Вместе с тем Крестовский, столь красочно и велеречиво представивший "всемирный еврейский заговор против России", фактически "позаимствовал" у жидов идею "избранности" для своего Отечества: его народ и Российская империя предстали противостоящими всему миру и всем другим народам. В этом парадоксе антисемита, устрашенного фанатизмом и глобальностью мышления рабби Ионафана и примерившего на "третий Рим" одежду Богоизбранности и, естественно, Богопредназначенности, – сказались не только "патриотическая" и "охранительная" идеи о мессианской роли России, но и вполне ординарный и националистически окрашенный комплекс неполноценности: «Среди этих "ходебщиков" и устроителей "фиктивных браков" так и кидаются в глаза армянские, грузинские и еврейские фамилии разных Кардашовых, Чекоидзе, Кикодзе, Гамкрелидзе, Джабадари, князя Цицианова, княгини Тумановой, Геси Гельфман, m-lle Фигнер, Млодецкого и проч.»88. Русский читатеталь, невольно прислушиваясь "к его горячему и остере 128 гающему призыву "Жид идет!"89, в то же время различал в авторской теме воинственный голос расиста: "Общий, неудержимый крик восторга и целая буря "ура!"… Вчера и сегодня она воочию увидела и впервые поняла, что такое русский царь и русский народ, что это за сила и какие великие нравственные узы связывают их воедино. Как еврейке ей до сих пор это было чуждо и непонятно; как христианка она сердцем своим разумела эту силу и связь в настоящую минуту"90.

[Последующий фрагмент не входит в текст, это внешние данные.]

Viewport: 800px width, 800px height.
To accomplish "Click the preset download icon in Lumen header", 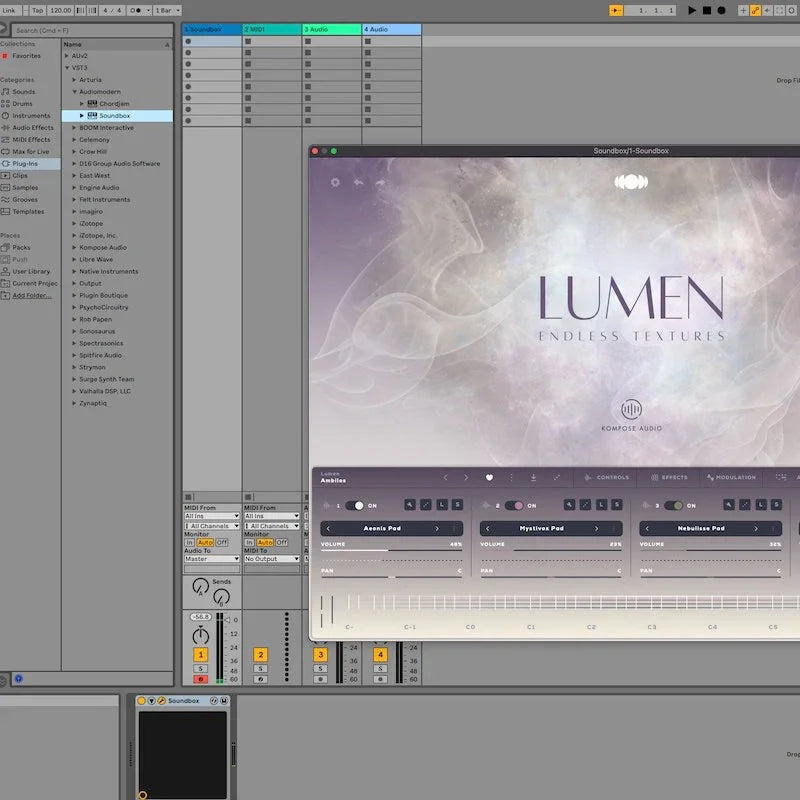I will [535, 478].
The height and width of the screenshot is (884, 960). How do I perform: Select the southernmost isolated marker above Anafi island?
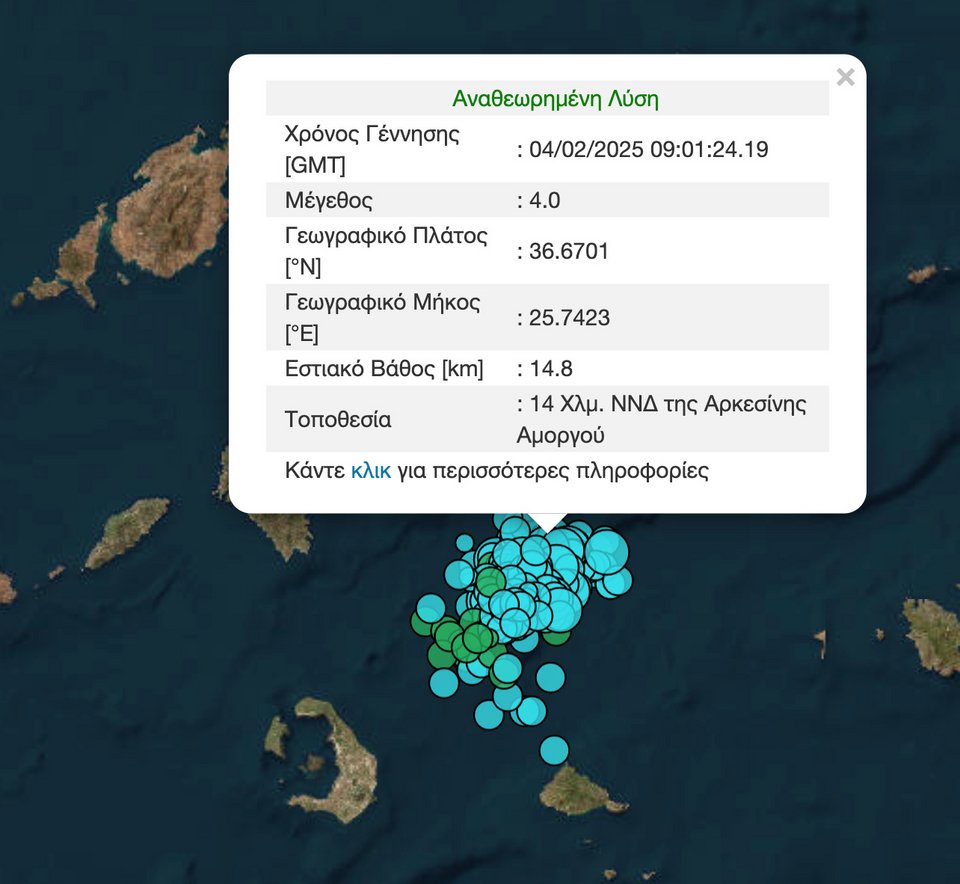click(554, 749)
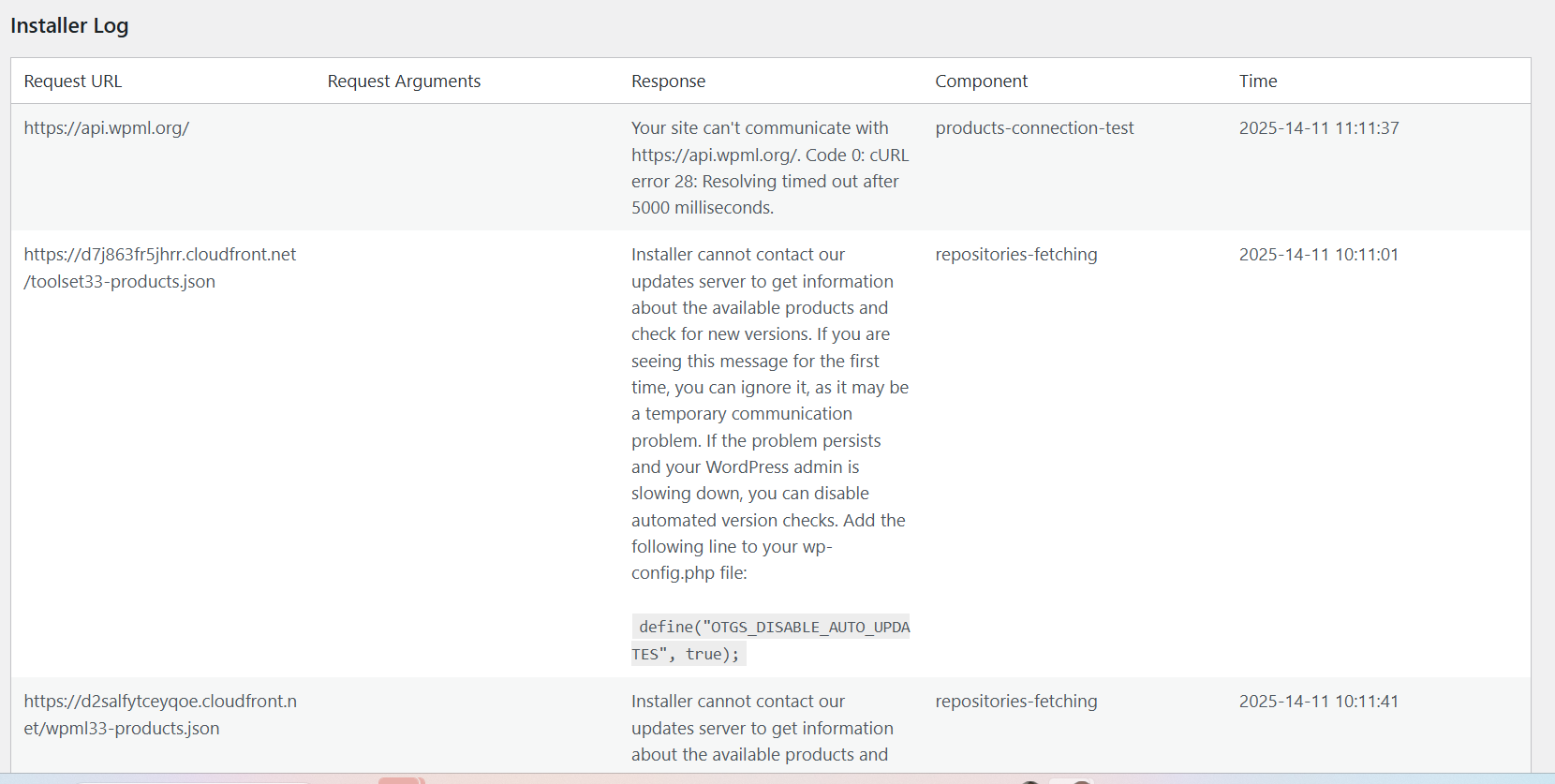Click api.wpml.org inside the error response
The width and height of the screenshot is (1555, 784).
click(x=714, y=155)
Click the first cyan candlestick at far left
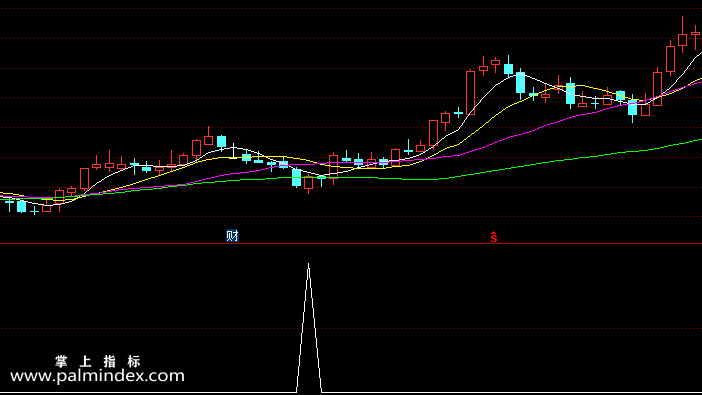Image resolution: width=702 pixels, height=395 pixels. pos(9,204)
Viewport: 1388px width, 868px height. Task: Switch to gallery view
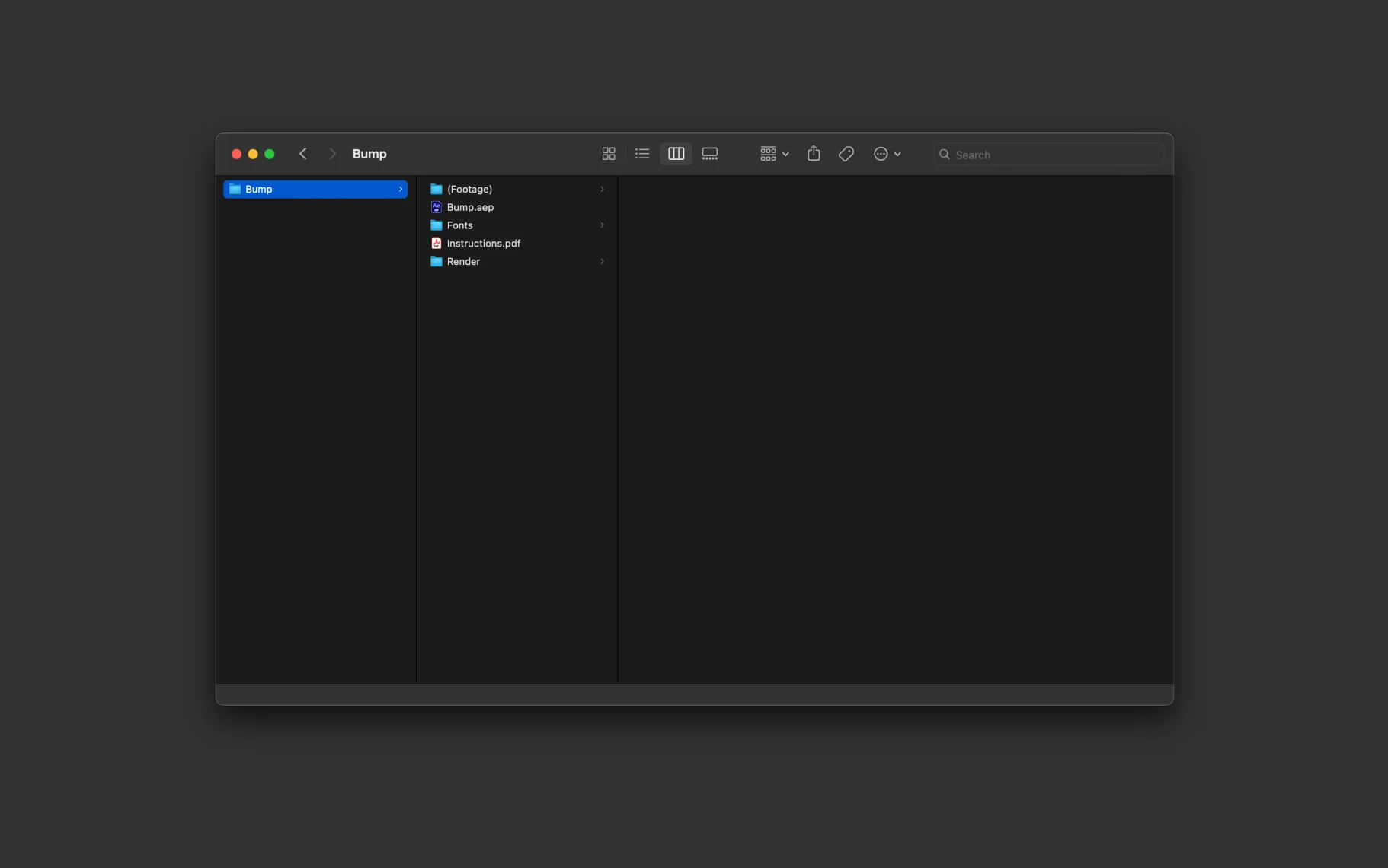click(710, 154)
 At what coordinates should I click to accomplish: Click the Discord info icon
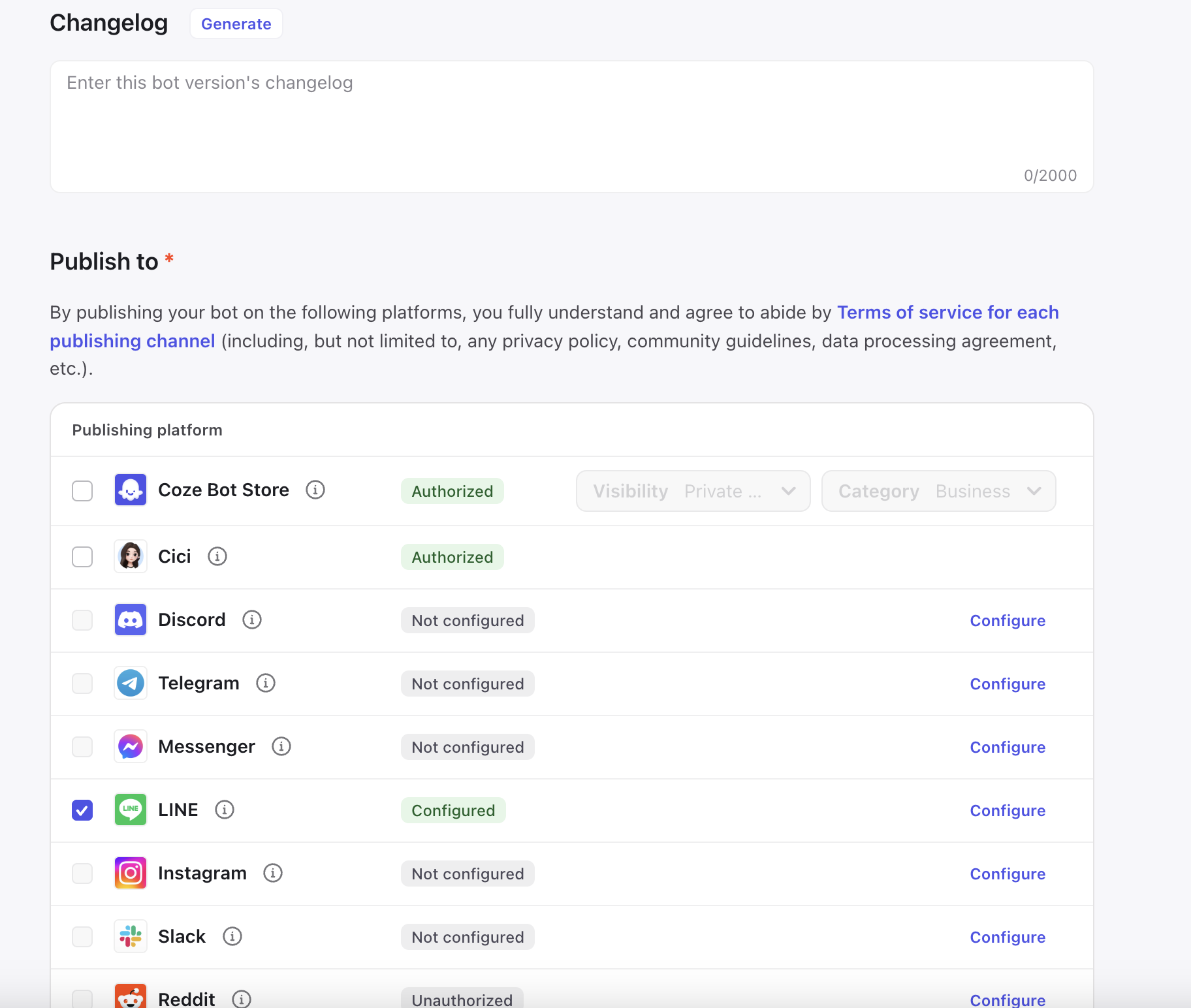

По всей вероятности, Крестовский даже и не осознавал прямой аналогии между придуманным им "заговором" еврейства и реально высказанной им "миссией" русского народа, для которого все остальные народы и нации – "полячки", "жидки", румынские "фигуры" с их румынским "маленьким Парижем" ("ибо румыны называют свою грязноватую полуцыганскую-полужидовскую столицу не иначе, как маленький Париж"), типичные "гороховые англичане", "хитрые греки", бешеные "Сулеймановы полчища", в "виду мерцавшего вдали множеством огоньков Царырада… где почти тысячу лет назад находился стан русских дружин Олега", "несчастные сипайцы", сербы, считавшие, что "можно положить предел безграничному русскому произволу", "болгарские политиканы", у которых еще "не зажили спины от вчерашних турецких канчуков", не считая извечного "немецкого врага" и "неблагодарного союзника" француза, короче, "все эти разношерстные представители Европы"91, в лучшем случае – только предмет "заботы", а в худшем – завтрашние соперники и враги.

Стоит ли удивляться тому, что эти бедолаги, подпав под "еврейскую зависимость", все до единого не желают понять того, что только Россия способна стоять во главе и только России принадлежит право судить, карать и благословлять государства и народы?! А вместо этого в Берлине "почему-то" должен был "собраться европейский ареопаг, с Россиею в роли подсудимой…".

«Берлинский конгресс действительно казался… "открытым заговором против русского народа"… Зато Берлин добился своей цели… Франция от нее отвернулась… славяне ускользнули из-под русского влияния… Австро-Венгрия получила подачку… Англия прикарманила Кипр, ограничила Россию в Малой Азии…»92.

С одной стороны, "Всемирный еврейский союз", возникший во всех европейских странах, а с другой – все страны Европы проявляют, по Крестовскому, удивительное единодушие по поводу России: она оказывается сперва втянутой в войну, а затем лишается плодов победы.

Так определяется автором единый фронт Европы и "Всемирного еврейского союза" против одинокого "воителя" за честь и славу славянства.

Россия, так же как и евреи в его концепции, вступает в борьбу со всем миром. Вражда "пришельцев" с "туземцами" во всех странах (еврейский заговор) оказывается оборотной стороной вражды России с Европой. Подобный парадокс в развитии антисемитских идей, подготовивший появление "Протоколов Сионских мудрецов", оказался чрезвычайно удобен.


Отныне каждый националист (русский, немецкий, французский, итальянский и т.д.) мог им воспользоваться: достаточно было указать на "всемирный еврейский заговор", чтобы тут же объяснить причины конфронтации одного государства со всеми остальными.